Named one of the best podcasts of 2025 by The New Yorker, The Atlantic, and the BBC, the new audio magazine Signal Hill publishes audio documentaries of all kinds: longform reporting, essays, profiles, experimental shorts, and more. Many Signal Hill stories are built with oral history materials—and all of them use different approaches for bringing those materials to life.
Using Signal Hill stories as our jumping off place, we'll discuss the challenges of making radio with oral history, including working with archival absences and distilling overwhelming interview collections into documentaries that can pull in broad audiences.

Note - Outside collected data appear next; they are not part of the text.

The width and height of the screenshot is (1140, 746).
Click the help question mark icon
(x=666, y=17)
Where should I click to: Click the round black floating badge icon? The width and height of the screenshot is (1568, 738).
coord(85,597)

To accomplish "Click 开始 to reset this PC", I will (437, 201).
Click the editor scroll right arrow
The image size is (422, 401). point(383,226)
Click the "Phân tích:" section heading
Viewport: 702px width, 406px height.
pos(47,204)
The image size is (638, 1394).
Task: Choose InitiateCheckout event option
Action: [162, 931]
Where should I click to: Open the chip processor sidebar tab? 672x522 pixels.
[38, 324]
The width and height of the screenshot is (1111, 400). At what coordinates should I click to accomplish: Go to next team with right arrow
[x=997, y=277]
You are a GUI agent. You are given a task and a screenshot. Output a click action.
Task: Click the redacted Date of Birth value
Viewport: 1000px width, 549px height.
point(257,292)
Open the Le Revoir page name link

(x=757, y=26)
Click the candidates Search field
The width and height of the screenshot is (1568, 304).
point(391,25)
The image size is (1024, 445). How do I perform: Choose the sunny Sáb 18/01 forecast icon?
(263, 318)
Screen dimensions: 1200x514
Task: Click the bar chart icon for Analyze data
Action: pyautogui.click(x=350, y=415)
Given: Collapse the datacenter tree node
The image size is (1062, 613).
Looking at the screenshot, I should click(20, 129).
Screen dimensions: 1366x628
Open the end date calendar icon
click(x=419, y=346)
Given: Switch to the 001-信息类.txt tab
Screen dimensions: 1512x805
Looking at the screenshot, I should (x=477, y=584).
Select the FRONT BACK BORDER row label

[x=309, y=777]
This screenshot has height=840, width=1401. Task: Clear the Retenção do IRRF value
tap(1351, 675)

Listening to clips together, we’ll discuss stories that use oral history in different ways and the strategies we learned while making them (using speculative fiction as an oral history tool; braiding family histories with academic research and sound design, for example).
Participants are encouraged to bring their own project ideas to the workshop for a collaborative conversation that can cover everything including—but not limited to!—story structure, sound design, software and project planning.
Please note: This event will be recorded. The recording will be available for—and sent to— all registrants
Bios:
Annie Rosenthal is the managing editor of Signal Hill and a correspondent for the magazine High Country News, where she writes about rural communities and life in the U.S.-Mexico borderlands. Previously, she spent three years as the border reporter at Marfa Public Radio, where she created a Spanish-language news show and an award-winning podcast about reproductive care in West Texas. Her essays, radio documentaries, and reporting have appeared in/on the Washington Post, NPR, Latino USA, Radiolab, and the Oxford American, among other places. She's been a panelist for the Investigative Reporters and Editors association, and has helped kids make radio in small towns across the desert Southwest. Annie's work in print and audio is informed by oral history and community media, often focused on people’s relationships to place.
Liza Yeager is a radio producer and writer, and co-editor-in-chief of Signal Hill. Liza’s audio documentaries have aired on BBC’s Short Cuts, The Dig, Invisibilia, 99 Percent Invisible, WNYC’s Nancy, Planet Money, BirdNote, and Latino USA, among other outlets. She was a 2024-2025 Watershed Fellow at Oregon State University’s Public Humanities Collaboratory, and has developed soundwalks for the Museum of Modern Art, the Brooklyn Public Library, and Interference Archive. Liza has spoken about and taught radio in a variety of settings, including at the Third Coast International Audio Festival, the King School Museum of Contemporary Art, Brown University, the Rhode Island School of Design, and the University of Chicago. She grew up in Oregon and is also a weaver and rug-maker.